Cassie
John D. Ritchie

They say the pain of natural childbirth is the worst any healthy woman ever has to endure and on a purely physical level that is probably true. But then again it is probably equally true that that assessment was made by a man. Unless you have experienced childbirth you cannot possibly know what it is like. Nor can any man comprehend the emotional roller coaster that surrounds the experience. A mad ride that hurtles from the uttermost highs to the nethermost lows in the blink of an eye and dumps you, sick and exhausted in a strange land where another being reigns supreme. A tiny person that you love unconditionally and for whom you joyfully turn night into day and deny that sleep ever existed.

Then, just when you think you have experienced every possible emotional twist and turn, every rise and fall of the roller coaster you are thrown from the ride and plummet helplessly down towards a horror beyond your most awful imaginings. They told me my baby had incurable genetic abnormalities and would probably not live to see her teens.

They were right. My darling Dorothy died in my arms one warm spring night just days after her ninth birthday. I truly believed nothing could hurt worse than the loss of my beautiful child. Then Dorothy's friend Cassie came calling.

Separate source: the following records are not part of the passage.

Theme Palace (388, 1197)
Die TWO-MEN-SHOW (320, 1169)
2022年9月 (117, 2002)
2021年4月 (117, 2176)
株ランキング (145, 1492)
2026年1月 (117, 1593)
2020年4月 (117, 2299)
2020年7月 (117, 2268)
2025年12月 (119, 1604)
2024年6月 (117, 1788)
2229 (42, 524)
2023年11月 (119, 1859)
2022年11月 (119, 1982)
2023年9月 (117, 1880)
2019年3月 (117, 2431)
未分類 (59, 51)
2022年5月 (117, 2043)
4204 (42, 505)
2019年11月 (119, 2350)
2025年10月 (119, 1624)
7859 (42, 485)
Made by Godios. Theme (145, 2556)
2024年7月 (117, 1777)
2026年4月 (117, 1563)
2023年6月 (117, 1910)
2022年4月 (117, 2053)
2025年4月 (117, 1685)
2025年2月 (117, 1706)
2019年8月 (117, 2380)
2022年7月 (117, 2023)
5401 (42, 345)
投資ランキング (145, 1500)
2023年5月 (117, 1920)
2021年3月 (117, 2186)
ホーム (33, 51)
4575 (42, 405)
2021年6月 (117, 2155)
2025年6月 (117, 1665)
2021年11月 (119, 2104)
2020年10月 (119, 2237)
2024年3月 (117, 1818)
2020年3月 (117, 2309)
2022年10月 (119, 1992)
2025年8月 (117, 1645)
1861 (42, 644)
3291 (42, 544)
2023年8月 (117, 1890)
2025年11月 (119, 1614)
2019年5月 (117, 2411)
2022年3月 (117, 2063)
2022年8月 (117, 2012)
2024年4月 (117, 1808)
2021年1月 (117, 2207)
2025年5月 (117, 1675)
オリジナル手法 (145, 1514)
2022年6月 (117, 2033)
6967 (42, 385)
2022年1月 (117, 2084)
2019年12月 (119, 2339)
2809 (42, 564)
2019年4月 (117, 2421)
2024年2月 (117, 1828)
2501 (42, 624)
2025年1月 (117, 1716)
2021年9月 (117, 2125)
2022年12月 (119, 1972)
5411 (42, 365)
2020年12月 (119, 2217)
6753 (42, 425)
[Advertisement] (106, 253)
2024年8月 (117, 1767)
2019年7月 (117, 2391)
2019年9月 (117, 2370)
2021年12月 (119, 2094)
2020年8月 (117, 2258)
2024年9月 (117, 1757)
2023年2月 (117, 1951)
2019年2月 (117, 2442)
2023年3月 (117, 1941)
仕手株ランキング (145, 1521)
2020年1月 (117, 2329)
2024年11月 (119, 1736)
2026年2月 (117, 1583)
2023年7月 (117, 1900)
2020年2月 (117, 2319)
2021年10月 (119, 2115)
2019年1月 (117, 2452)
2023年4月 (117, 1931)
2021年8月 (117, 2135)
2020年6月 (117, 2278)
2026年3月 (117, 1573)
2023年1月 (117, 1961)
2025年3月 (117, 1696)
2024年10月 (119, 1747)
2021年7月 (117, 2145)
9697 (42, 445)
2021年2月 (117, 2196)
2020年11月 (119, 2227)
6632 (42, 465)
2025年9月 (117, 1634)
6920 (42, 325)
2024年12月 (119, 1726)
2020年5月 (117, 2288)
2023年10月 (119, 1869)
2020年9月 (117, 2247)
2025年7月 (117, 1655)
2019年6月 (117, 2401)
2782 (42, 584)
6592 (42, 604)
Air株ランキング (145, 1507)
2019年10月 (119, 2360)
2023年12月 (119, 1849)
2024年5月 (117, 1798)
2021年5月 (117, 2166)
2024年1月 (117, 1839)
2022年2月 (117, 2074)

"She's gone to Jesus, ain't she?" Those words from a child's simple perception set my pain on fire. So fierce was the heat my body crumpled and twisted, dropping to the ground like molten candle wax. Any other child would have left then. Would have run home to hide her freckled face in her mother's skirt and there bury her confusion and guilt. But Cassie was neither confused nor guilty. She knew precisely what she had done and precisely why she had done it. Momma says. "Grief is like anger, it's a demon eating your soul. You gotta cast it out and stomp it good."

Cassie sat beside me, as I lay in the dust of my yard, and gently stroked my hair. "Dorothy was the most lovefull person I ever knowed. She loved everyone and everything, even the little bitty bugs."

Just before dark Cassie's mother came looking for her and found us there on the ground. I lay on my side; a dessicated husk. Every last tear wrung out of me, every last sob, cried into the hard, grey earth. I was as empty as a Halloween lantern with just the barest glow of life flickering in my eyes. As her mother knelt down and took my hand, Cassie took her thumb from her mouth and said "She stomped her demon real good, Momma."